Что говорить о других, если они уже сами считали себя покойниками. Силы на исходе. Душа на измоте. Какой там, к чертям, кордон? Есть он вообще на белом свете, тот кордон? А страна Гиперборея? Есть? Вот и кордон казался точно таким же: вроде есть, а вроде бы и нету…
Чудесная какая-то, пригожая изба стала навязчиво грезиться – едва ли не за каждым речным поворотом или могучей скалой. Посмотришь – пусто впереди. А присмотришься – вот она, милая, под луной серебрится на вершине далёкой горы. Отвернёшься, вздыхая, опустишь глаза и дальше понуро потопаешь, с трудом ворочая пудовыми обутками. А дальше, как только чуток проморгаешься – другая изба наплывает, золотым огонёчком мигает, дразнит в потёмках морозной долины, среди которой задремали облака.

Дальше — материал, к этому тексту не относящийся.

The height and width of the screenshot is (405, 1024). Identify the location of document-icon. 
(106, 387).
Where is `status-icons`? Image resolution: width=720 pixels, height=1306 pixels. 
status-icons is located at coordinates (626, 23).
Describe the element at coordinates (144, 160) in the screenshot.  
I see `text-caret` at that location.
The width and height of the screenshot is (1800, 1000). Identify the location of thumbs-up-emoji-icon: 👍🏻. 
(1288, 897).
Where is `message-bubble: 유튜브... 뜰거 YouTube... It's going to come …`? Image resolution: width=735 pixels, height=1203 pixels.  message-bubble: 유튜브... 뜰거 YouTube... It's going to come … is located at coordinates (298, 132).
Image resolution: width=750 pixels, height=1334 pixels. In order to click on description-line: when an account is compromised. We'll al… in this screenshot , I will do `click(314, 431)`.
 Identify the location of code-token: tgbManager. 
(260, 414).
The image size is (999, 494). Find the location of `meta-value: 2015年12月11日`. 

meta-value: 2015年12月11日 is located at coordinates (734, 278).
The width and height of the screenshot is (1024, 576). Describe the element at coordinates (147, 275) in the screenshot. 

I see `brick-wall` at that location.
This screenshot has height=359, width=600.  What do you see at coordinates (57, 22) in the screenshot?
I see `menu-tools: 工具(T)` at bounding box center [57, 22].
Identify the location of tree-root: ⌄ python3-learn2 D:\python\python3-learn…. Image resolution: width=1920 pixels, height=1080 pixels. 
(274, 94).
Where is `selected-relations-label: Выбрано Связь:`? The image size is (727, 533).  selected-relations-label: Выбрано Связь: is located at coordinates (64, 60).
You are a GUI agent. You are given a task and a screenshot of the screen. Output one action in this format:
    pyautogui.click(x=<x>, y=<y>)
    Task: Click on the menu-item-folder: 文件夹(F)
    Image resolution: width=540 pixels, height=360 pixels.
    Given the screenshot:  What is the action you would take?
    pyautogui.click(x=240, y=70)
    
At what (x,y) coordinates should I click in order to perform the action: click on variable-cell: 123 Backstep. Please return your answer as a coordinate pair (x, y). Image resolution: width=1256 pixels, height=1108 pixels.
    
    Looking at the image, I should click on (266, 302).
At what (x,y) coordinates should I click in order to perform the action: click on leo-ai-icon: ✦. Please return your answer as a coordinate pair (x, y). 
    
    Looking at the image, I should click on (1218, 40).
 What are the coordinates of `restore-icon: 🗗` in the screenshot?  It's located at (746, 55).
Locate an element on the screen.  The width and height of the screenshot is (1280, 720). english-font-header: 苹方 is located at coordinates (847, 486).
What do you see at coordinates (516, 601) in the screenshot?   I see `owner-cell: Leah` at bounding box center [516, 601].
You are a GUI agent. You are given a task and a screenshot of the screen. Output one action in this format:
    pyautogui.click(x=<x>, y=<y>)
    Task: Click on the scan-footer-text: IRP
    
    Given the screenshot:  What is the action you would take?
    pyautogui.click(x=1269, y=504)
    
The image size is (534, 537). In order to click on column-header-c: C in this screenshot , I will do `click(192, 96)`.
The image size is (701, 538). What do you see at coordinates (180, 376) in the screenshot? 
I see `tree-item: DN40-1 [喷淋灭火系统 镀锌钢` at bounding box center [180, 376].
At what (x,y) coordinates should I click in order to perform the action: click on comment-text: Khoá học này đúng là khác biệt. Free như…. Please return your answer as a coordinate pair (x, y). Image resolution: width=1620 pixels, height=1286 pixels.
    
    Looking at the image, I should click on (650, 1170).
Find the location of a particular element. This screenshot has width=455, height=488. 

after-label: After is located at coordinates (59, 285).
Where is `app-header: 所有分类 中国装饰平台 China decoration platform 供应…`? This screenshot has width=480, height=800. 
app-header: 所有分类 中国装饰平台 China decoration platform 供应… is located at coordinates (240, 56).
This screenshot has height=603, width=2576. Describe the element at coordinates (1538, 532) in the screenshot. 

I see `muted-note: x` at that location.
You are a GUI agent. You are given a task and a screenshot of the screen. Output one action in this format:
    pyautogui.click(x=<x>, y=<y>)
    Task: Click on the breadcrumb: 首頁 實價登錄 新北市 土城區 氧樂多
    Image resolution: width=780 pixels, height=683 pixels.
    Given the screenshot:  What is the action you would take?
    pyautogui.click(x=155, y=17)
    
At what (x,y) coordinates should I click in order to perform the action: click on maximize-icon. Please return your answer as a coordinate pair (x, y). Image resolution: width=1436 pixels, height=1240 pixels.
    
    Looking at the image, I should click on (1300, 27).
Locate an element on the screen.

– Смотри, как низко облака – прямо на земле, – устало заметил Дорогин.
– Не облака… – чуть слышно возразил Егор.
– А что это?
– Кедры пошли.
– Куда это они?
– А вот сейчас мы спросим…
Побитый во многих местах, изрядно помятый «Буран» остановился в распадке, окруженном облакообразными кедрами – крупными, крепкими, с головы до ног заиндевелыми.
Голая тундра, исхлёстанная ветрами и на несколько метров внутри давно превратившаяся в железо, тундра, зимою особенно пугающая и одновременно манящая к себе какой-то целомудренной, неизъяснимой и вовеки не разгаданной красотой – тундра эта нехотя отпустила своих замордованных пленников.
Тайга начиналась, точней – подтаёжная зона, похожая на тайгу. Тут и снег был немного другой – иначе стелился, иначе сугробился. И воздух уже был не тундряной – другие запахи стоймя стояли среди неподвижного воздуха, среди промороженных кедров и сосен, до белого мяса кое-где располосованных глубокими, продольными морозобоями.
Подтаёжная зона с каждым километром всё выше и выше поднимала кудрявую голову. И опять вдали, теперь уже под кедрами, «виднелась» очередная изба – смутно, а всё же виднелась при слабом свете полярных сумерек. Искры вылетали из трубы, дымок сизой лентой вытягивался – в сторону путников.
– Дойдем! Неправда! – Зимогор, пьяно улыбаясь, жадно вдохнул запах древесного дыма. – Вот она, голубка. Рукой подать.
– А лучше бы – ногой… – заворчал Дорогин.
– Что? Не идут костыли?
– Одеревенели.
– Дать топор?
– Зачем?
– Шучу… – Егор хохотнул. Оглянулся. Потом подумал вслух: – Зарыть меня хотели? Курвы. Не на того нарвались! Не рой яму другому. Забыли? А может, не знали?
Тимоха тоже оглянулся в темноту.
– Ты про какую яму? Про кого бормочешь?
– Мы эту тему закрыли. – Зимогор еле ворочал языком. – Ключ в море выбросили.
– В белое море пурги…
– Помнишь, турист? Молодец. Я думал, ты быстро подохнешь… А ты ещё держишься? Я таких выносливых мужиков люблю!
– Слушай, а сколько сейчас за бортом?
– Сорок, сорок пять.
– Должно быть больше…
– Вполне возможно. Когда мороз куражится под сорок пять да с ветром – это, считай, все шестьдесят.
– А! Вот это другое дело. Я же чувствую – кожу срывает…
– Чуйствительный ты… А Серегу Есенина любишь? – Зимогор сел на пенек, стал приглушенно долдонить:
– Вставай! – Тиморей покосился: «Заговаривается».
– Встану. Дойдем. Не боись.
Дорогин вздохнул.
– Для того, чтобы дойти, силы нужны, а мы… Егор! Сколько мы уже не ели?
– Суток пять.
– А мне так кажется – неделю.
– Черт его знает… Может быть, и так…
– Жрать охота. Как из ружья!
Охотник показал глазами на прицеп:
– Рыба ещё есть.
– Кто? Рыба? Ой, не говори… А то я травану!
Зимогор слабо улыбнулся обмороженными губами.
– На всю жизнь наелся?
– Ну. Теперь только скажут «голец»… Бр-р! Вот уже и подкатило под горло… – Дорогин пожевал пресное тесто снега, выплюнул. Во рту посвежело.